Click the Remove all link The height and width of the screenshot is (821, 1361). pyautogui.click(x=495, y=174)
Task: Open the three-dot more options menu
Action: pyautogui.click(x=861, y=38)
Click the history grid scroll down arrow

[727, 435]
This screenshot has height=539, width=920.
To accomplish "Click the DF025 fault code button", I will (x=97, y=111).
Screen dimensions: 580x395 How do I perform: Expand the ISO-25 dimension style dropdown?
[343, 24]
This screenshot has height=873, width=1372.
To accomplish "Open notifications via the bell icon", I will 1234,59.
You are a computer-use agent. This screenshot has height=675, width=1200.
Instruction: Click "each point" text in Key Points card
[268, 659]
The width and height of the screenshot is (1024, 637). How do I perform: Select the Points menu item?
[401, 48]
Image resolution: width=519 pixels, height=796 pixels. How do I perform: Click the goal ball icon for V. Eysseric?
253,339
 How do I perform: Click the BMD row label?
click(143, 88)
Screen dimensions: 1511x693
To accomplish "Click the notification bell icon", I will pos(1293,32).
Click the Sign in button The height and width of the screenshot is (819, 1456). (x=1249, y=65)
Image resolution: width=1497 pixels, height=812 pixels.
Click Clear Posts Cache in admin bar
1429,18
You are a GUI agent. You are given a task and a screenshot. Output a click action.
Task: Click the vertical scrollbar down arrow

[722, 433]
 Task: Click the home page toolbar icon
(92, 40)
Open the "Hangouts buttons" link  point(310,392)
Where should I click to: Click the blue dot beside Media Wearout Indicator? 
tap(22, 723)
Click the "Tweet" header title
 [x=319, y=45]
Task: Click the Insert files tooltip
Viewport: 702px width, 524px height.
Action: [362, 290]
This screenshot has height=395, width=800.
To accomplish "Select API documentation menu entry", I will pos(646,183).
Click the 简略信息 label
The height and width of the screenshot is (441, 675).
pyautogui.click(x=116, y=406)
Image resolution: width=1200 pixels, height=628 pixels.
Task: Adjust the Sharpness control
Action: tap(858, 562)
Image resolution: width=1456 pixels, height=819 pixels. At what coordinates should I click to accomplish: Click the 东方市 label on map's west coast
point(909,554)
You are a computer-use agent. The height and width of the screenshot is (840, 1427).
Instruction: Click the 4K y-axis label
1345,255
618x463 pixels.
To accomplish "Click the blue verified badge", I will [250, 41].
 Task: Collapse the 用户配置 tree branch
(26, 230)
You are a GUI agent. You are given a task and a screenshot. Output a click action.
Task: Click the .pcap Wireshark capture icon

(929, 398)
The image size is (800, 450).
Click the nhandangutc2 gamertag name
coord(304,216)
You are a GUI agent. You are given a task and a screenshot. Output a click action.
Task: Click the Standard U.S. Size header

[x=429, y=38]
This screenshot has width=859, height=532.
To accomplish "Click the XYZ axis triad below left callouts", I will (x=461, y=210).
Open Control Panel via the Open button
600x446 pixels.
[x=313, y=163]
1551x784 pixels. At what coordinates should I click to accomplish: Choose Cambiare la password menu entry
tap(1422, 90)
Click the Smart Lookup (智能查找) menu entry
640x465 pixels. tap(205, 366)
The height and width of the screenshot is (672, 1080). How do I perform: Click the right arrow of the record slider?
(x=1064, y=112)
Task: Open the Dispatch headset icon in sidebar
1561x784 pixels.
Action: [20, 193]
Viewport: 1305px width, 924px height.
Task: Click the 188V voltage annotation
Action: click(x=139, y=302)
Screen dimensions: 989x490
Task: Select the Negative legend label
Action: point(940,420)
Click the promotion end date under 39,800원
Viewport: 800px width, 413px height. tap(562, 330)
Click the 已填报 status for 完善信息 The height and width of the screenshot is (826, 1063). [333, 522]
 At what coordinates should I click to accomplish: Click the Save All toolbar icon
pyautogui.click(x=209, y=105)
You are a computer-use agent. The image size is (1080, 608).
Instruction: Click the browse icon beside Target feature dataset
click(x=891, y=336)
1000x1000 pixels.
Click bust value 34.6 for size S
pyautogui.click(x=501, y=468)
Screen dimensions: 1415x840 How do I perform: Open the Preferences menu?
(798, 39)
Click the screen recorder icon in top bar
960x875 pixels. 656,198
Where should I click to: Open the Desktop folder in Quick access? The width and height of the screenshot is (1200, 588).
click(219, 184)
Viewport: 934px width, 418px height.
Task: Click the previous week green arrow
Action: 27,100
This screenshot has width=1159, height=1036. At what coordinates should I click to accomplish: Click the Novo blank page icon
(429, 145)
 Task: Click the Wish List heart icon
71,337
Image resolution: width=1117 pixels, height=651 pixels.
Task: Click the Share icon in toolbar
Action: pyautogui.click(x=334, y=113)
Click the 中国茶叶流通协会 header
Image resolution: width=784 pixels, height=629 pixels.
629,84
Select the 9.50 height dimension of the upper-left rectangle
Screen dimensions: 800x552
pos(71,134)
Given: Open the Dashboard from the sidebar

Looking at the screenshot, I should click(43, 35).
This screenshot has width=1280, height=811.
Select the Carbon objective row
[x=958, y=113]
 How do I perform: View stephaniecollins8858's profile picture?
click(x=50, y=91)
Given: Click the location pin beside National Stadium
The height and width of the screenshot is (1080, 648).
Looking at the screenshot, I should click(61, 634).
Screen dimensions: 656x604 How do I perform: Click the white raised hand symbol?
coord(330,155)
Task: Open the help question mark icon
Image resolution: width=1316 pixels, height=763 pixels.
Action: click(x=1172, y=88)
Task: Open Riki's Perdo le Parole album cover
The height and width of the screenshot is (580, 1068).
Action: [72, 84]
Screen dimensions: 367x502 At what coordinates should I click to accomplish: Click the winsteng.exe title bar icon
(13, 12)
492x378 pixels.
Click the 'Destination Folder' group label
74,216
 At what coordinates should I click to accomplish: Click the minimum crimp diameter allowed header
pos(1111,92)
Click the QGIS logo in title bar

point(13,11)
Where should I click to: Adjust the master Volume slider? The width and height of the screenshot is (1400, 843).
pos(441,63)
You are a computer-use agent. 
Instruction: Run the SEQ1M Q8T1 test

▸ PROBLEM STATEMENT: In the data above, retype exactly and only the lines between the one holding "Click the Smart Lookup (智能查找) menu entry" and the one holding "Task: Open the Dispatch", inclusive.

▸ ANSWER TO THIS TASK:
Click the Smart Lookup (智能查找) menu entry
640x465 pixels. tap(205, 366)
The height and width of the screenshot is (672, 1080). How do I perform: Click the right arrow of the record slider?
(x=1064, y=112)
Task: Open the Dispatch headset icon in sidebar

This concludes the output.